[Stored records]
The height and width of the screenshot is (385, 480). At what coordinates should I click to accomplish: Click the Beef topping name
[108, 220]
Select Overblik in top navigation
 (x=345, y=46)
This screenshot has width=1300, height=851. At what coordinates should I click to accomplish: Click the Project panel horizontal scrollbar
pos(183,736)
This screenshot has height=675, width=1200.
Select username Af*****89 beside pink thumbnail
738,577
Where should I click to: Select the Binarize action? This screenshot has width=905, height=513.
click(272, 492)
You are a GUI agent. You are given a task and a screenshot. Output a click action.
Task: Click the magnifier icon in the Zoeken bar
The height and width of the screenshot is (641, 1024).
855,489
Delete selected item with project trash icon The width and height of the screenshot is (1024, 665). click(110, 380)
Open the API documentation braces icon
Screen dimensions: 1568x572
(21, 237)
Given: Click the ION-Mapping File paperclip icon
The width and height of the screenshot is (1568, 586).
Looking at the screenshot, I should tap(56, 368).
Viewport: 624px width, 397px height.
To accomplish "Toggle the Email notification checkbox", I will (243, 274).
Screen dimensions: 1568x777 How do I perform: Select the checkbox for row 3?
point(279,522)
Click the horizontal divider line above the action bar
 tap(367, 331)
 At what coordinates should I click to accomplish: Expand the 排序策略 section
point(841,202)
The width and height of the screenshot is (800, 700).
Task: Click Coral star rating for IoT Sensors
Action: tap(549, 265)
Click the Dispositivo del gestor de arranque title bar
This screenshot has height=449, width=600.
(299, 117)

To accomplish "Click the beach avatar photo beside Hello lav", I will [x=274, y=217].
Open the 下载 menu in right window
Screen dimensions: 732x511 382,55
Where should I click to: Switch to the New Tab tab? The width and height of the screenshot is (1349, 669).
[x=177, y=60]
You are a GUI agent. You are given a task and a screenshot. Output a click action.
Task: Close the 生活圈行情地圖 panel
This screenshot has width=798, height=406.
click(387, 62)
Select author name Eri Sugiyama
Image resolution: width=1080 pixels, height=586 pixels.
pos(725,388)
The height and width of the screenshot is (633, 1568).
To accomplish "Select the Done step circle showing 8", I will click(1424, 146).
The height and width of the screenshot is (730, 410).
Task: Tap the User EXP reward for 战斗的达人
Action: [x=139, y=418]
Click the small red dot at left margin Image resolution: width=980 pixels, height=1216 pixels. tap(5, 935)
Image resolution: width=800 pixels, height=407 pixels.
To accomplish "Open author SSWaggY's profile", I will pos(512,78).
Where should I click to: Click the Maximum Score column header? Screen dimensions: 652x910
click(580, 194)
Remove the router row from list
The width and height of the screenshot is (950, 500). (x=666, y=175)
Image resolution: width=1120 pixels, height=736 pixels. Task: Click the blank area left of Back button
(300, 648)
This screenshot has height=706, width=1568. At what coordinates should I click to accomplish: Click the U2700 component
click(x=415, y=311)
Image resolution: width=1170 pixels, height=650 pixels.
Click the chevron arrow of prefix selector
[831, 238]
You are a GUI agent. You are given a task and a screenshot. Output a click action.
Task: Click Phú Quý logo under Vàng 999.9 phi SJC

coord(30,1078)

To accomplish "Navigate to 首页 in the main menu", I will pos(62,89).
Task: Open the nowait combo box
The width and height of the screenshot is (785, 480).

▸ Aim of the exercise:
An exact copy of all the records is the only acceptable answer.

▸ Solution for this problem:
The height and width of the screenshot is (385, 480). At what coordinates should I click to accomplish: Click the Beef topping name
[108, 220]
Select Overblik in top navigation
 (x=345, y=46)
This screenshot has width=1300, height=851. At what coordinates should I click to accomplish: Click the Project panel horizontal scrollbar
pos(183,736)
This screenshot has height=675, width=1200.
Select username Af*****89 beside pink thumbnail
738,577
Where should I click to: Select the Binarize action? This screenshot has width=905, height=513.
click(272, 492)
You are a GUI agent. You are given a task and a screenshot. Output a click action.
Task: Click the magnifier icon in the Zoeken bar
The height and width of the screenshot is (641, 1024).
855,489
Delete selected item with project trash icon The width and height of the screenshot is (1024, 665). click(110, 380)
Open the API documentation braces icon
Screen dimensions: 1568x572
(21, 237)
Given: Click the ION-Mapping File paperclip icon
The width and height of the screenshot is (1568, 586).
Looking at the screenshot, I should tap(56, 368).
Viewport: 624px width, 397px height.
To accomplish "Toggle the Email notification checkbox", I will (243, 274).
Screen dimensions: 1568x777 How do I perform: Select the checkbox for row 3?
point(279,522)
Click the horizontal divider line above the action bar
 tap(367, 331)
 At what coordinates should I click to accomplish: Expand the 排序策略 section
point(841,202)
The width and height of the screenshot is (800, 700).
Task: Click Coral star rating for IoT Sensors
Action: tap(549, 265)
Click the Dispositivo del gestor de arranque title bar
This screenshot has height=449, width=600.
(299, 117)

To accomplish "Click the beach avatar photo beside Hello lav", I will [x=274, y=217].
Open the 下载 menu in right window
Screen dimensions: 732x511 382,55
Where should I click to: Switch to the New Tab tab? The width and height of the screenshot is (1349, 669).
[x=177, y=60]
You are a GUI agent. You are given a task and a screenshot. Output a click action.
Task: Close the 生活圈行情地圖 panel
This screenshot has width=798, height=406.
click(387, 62)
Select author name Eri Sugiyama
Image resolution: width=1080 pixels, height=586 pixels.
pos(725,388)
The height and width of the screenshot is (633, 1568).
To accomplish "Select the Done step circle showing 8", I will click(1424, 146).
The height and width of the screenshot is (730, 410).
Task: Tap the User EXP reward for 战斗的达人
Action: [x=139, y=418]
Click the small red dot at left margin Image resolution: width=980 pixels, height=1216 pixels. tap(5, 935)
Image resolution: width=800 pixels, height=407 pixels.
To accomplish "Open author SSWaggY's profile", I will pos(512,78).
Where should I click to: Click the Maximum Score column header? Screen dimensions: 652x910
click(580, 194)
Remove the router row from list
The width and height of the screenshot is (950, 500). (x=666, y=175)
Image resolution: width=1120 pixels, height=736 pixels. Task: Click the blank area left of Back button
(300, 648)
This screenshot has height=706, width=1568. At what coordinates should I click to accomplish: Click the U2700 component
click(x=415, y=311)
Image resolution: width=1170 pixels, height=650 pixels.
Click the chevron arrow of prefix selector
[831, 238]
You are a GUI agent. You are given a task and a screenshot. Output a click action.
Task: Click Phú Quý logo under Vàng 999.9 phi SJC

coord(30,1078)

To accomplish "Navigate to 首页 in the main menu", I will pos(62,89).
Task: Open the nowait combo box
The width and height of the screenshot is (785, 480).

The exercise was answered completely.